Recently, a debate arose between Charles Schwab’s new robo-advisor service, which recommends keeping 8-30% of investments in cash depending on market conditions, and its competitors, Wealthfront and Betterment. These competitors argue that such a high cash allocation could potentially hurt clients by missing out on higher returns from other investments. However, Schwab benefits from this arrangement by reinvesting the cash at higher rates, effectively operating like a bank with low-cost funding. This strategy isn’t well known outside the finance industry, but it’s a common practice.
While Wealthfront and Betterment keep their clients’ portfolios fully invested, they do charge fees ranging from 0.15% to 0.35% and have additional costs from the ETFs they use to build these portfolios. On the other hand, Schwab charges no fees for its robo-advisory services, making its high cash recommendation stand out.

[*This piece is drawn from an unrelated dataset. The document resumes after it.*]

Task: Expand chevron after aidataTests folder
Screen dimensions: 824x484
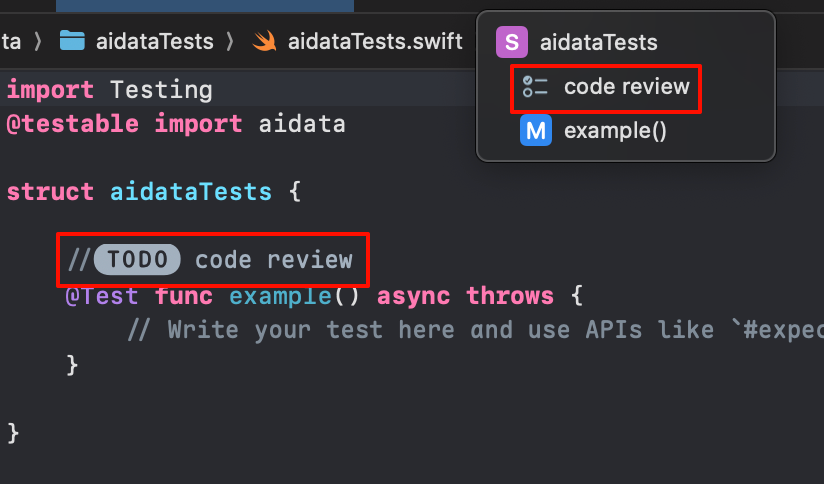Action: point(230,41)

But let’s set aside which business model might be better and focus on the role of cash as an investment. Historically, having cash has been crucial during market crashes. Anyone who suffered losses in the early 2000s or during the 2008 financial crisis might agree that having cash on hand would have been beneficial.
For example, consider someone with $100,000 to invest. They might choose to invest $10,000 in a robo-advisor, put $80,000 in an S&P 500 index fund, and keep $10,000 in cash. If the robo-advisor only invests 70% of that $10,000, the investor ends up with an overall cash allocation higher than desired. This scenario shows why it’s crucial to understand how each part of your investment contributes to your overall financial strategy.
In reality, the proportion of an investor’s total net worth managed by a robo-advisor might just be a fraction of their entire investment portfolio, which can skew perceptions of cash allocation. Getting clear data from providers like Schwab, Wealthfront, and Betterment on how much of their clients’ investable net worth they actually manage would provide better clarity.
In conclusion, whether cash can be considered an investment really depends on your perspective and situation. In times of volatility, cash can be a safe haven or a ready reserve to take advantage of market dips. However, over the long term, holding too much cash can mean missing out on potential gains from other investments. Thus, while cash might not be an aggressive growth strategy, it’s a critical component of a well-rounded financial plan, serving both as a buffer against market volatility and a tool for capital preservation.